Great, but these are not used by any blockchain today (as far as I am aware). This is putting the cart before the horse, and attempting to influence the direction of the underlying technology.
Blockchains are not "starting their migration", at least not today. We don't even have a credible path for ANY 'pre-CRQC' blockchain here. Keys too big bro. Come back with smaller keys if you want to encode them for all eternity.
What if... post quantum was worse than worthless, eg: actively harmful? Thanks for the increased surface area. Cryptoagility bloats the codebase. These implementations are large -- and likely full of bugs.
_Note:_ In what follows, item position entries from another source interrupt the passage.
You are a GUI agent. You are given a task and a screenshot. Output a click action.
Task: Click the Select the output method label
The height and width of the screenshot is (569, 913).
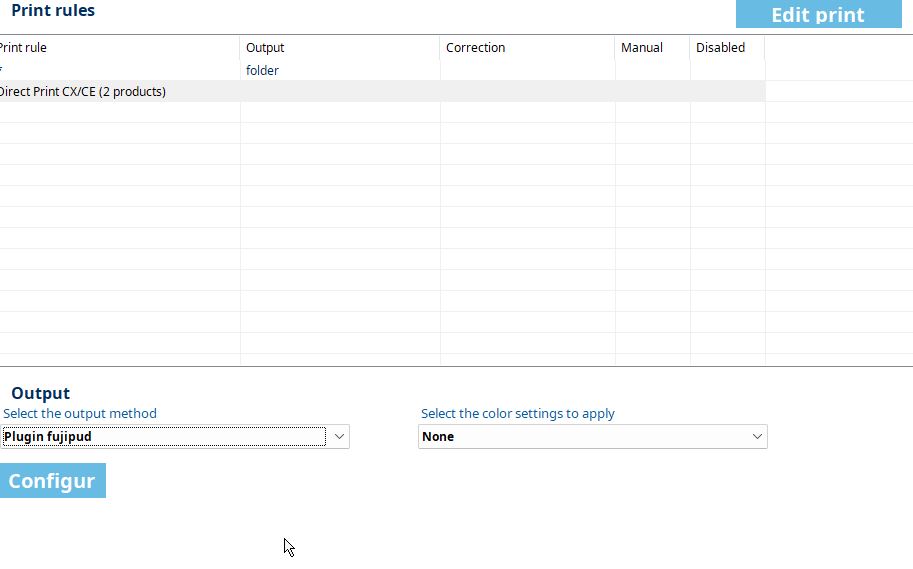[x=80, y=414]
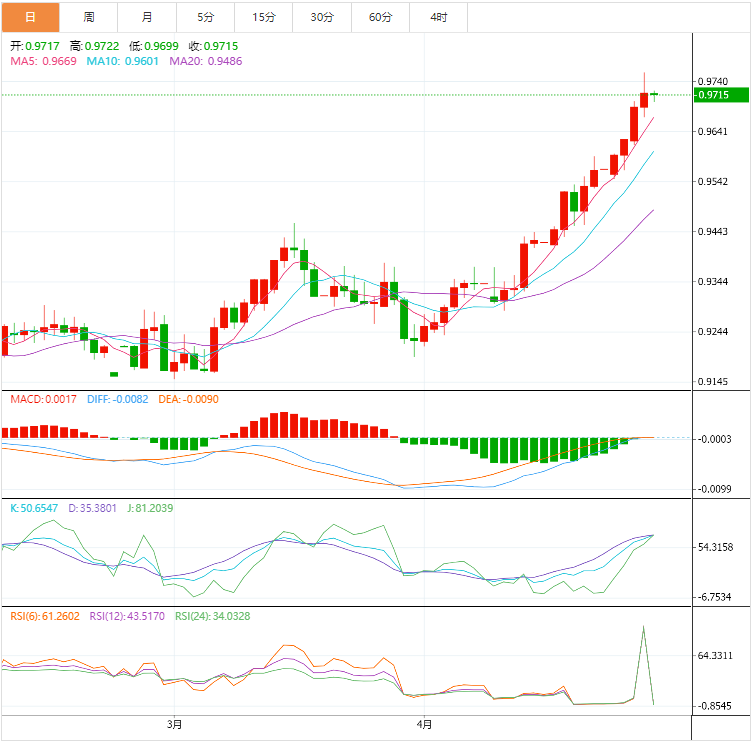Screen dimensions: 756x747
Task: Click the MACD value label
Action: click(43, 399)

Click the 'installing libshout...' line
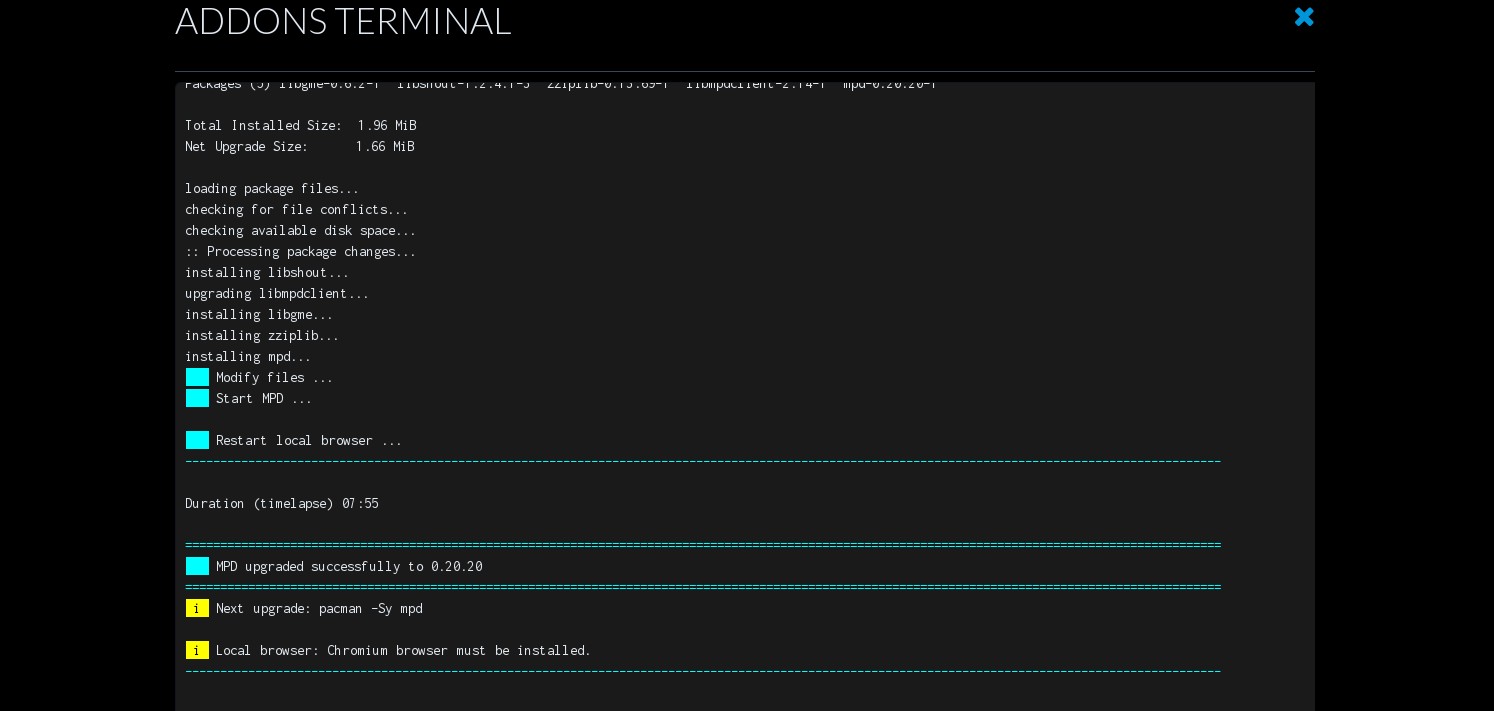[267, 272]
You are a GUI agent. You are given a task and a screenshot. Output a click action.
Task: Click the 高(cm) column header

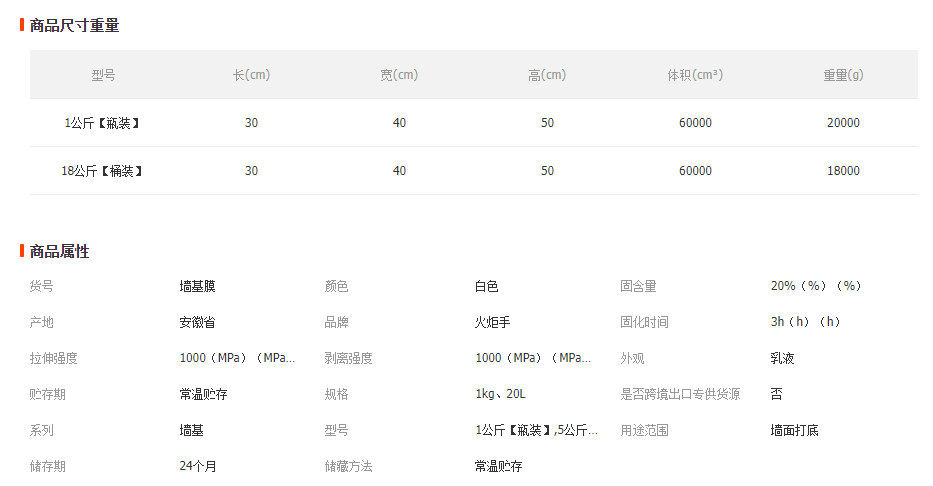tap(547, 75)
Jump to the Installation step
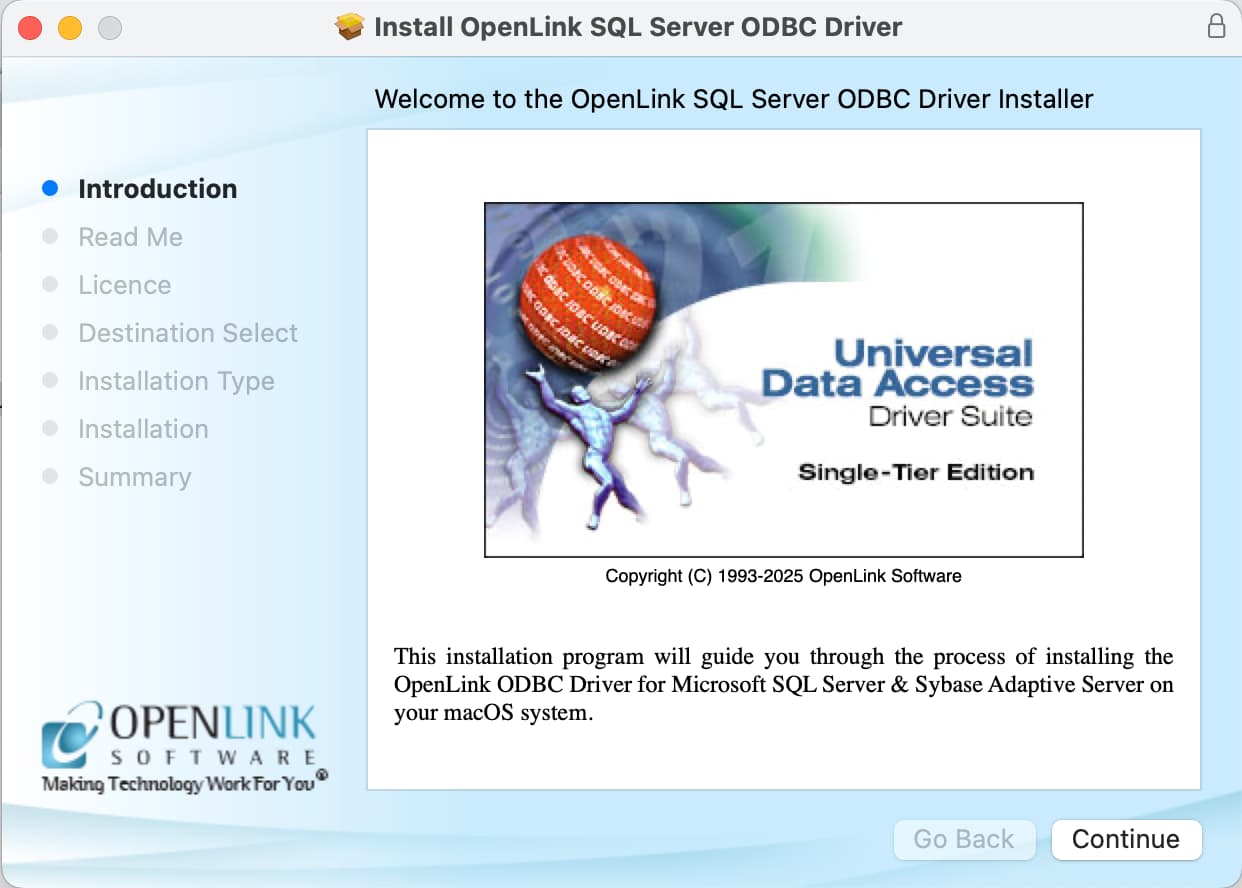1242x888 pixels. (x=143, y=429)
I want my hardware to support the underlying software implementation for its use case -- eg: key and signature generation for blockchains. The proactive implementation of cryptoprimatives that might be used one day --
What if we don't need it?
What if its broken?
What if the library leaks bits of the private key due to bugs?
I agree with you. Indeed, my understanding of ML-DSA at least is that it is a hash-based system, which means Bitcoin would have to hard fork and possibly increase blocksize. It's very much shitcoiner support.
What I wonder though is if we will see some of the multi-coin wallets do this as a way of trying to get market share ahead of any Bitcoin quantum resistant changes. Even though there is no guarantee of the sort of algorithm Bitcoin might adopt to introduce quantum resistance, just as a marketing tool of sorts.